**GOAL OF THE EXERCISE**
Filter the data for "will" and copy matching lines.

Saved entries
☆ ☆ ☆ ☆

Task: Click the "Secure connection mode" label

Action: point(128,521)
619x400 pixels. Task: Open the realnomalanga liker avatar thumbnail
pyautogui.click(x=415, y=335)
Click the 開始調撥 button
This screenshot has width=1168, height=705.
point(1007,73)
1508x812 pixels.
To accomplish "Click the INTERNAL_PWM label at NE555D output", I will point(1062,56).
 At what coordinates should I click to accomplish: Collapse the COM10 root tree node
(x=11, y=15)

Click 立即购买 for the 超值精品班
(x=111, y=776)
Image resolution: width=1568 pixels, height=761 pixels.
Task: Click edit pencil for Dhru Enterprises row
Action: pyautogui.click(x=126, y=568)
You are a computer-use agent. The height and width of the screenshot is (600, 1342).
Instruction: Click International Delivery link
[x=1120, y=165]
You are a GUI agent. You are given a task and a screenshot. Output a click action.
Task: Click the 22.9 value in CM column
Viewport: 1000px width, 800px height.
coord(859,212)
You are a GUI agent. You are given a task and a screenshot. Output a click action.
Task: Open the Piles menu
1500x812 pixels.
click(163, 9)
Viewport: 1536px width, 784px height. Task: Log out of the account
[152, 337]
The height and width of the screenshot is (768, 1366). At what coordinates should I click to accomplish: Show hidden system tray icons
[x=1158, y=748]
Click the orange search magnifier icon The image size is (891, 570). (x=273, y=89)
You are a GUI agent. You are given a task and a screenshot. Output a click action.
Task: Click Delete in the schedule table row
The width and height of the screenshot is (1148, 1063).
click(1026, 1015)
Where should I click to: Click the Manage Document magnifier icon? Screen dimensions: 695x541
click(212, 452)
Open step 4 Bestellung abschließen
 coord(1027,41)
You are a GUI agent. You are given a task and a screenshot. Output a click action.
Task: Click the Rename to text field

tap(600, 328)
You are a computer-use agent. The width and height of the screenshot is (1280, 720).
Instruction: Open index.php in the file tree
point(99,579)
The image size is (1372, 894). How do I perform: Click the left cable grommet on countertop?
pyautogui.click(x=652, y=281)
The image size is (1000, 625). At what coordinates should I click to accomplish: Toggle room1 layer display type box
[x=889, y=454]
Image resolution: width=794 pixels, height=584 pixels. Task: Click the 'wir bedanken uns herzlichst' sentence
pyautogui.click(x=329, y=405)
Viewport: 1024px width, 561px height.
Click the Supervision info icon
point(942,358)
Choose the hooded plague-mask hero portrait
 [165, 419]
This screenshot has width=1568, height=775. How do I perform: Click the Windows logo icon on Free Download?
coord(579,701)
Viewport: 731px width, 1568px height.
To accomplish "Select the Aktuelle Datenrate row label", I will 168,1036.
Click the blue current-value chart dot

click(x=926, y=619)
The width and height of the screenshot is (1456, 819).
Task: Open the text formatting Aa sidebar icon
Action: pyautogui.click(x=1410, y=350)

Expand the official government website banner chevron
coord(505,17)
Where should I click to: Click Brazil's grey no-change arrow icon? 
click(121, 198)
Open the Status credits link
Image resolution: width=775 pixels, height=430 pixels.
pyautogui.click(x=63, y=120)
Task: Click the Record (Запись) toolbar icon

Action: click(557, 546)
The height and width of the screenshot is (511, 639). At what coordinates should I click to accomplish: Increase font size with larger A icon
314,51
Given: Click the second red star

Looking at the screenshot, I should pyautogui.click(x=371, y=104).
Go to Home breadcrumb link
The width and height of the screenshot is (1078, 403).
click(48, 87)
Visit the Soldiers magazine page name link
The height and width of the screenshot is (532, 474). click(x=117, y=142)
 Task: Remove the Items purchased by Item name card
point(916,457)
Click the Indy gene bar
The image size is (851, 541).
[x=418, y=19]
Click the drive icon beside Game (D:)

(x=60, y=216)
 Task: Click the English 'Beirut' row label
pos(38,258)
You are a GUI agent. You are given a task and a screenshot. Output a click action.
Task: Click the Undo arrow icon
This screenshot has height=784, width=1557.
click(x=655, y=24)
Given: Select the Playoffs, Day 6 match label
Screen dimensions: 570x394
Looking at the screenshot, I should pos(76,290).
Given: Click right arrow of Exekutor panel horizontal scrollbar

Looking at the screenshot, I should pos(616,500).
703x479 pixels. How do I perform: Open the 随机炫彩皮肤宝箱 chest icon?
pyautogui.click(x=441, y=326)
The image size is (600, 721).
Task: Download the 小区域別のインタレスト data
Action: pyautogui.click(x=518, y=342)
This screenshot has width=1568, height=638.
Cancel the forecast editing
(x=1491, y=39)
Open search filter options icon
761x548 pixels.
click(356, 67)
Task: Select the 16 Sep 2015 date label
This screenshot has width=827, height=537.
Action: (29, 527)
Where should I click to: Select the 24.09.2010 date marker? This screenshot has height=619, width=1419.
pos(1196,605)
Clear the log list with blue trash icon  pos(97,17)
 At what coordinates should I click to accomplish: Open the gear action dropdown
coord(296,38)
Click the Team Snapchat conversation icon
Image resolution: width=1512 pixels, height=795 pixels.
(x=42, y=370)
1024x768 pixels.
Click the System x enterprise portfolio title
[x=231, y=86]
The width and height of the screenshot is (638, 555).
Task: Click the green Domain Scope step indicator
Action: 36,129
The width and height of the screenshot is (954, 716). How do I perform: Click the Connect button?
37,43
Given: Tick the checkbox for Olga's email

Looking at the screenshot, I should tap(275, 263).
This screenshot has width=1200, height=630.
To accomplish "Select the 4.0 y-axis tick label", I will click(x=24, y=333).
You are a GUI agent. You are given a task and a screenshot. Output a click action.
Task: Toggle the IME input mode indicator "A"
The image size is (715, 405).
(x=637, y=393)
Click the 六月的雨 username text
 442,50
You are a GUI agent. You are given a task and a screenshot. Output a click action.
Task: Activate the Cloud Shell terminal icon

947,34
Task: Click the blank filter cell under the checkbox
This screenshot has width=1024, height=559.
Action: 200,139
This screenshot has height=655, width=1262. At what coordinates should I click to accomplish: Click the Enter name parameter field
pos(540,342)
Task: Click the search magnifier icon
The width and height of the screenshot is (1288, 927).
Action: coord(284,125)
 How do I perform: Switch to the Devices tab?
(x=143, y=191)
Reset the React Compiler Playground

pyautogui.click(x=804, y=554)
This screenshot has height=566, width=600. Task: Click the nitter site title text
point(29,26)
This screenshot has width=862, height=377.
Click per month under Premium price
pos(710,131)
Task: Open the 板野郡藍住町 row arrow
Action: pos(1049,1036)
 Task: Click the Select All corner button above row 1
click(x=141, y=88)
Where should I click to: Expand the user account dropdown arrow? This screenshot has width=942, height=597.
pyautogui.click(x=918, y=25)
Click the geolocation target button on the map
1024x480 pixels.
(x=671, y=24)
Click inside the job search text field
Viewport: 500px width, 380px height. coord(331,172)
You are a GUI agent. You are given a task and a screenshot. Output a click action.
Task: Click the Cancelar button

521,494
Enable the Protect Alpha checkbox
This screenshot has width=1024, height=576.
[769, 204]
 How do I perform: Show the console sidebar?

☆ ☆ ☆ ☆

**RESULT FOR THIS TASK**
To accomplish "Click the INTERNAL_PWM label at NE555D output", I will point(1062,56).
To accomplish "Select the Aktuelle Datenrate row label", I will 168,1036.
To accomplish "Select the 4.0 y-axis tick label", I will click(x=24, y=333).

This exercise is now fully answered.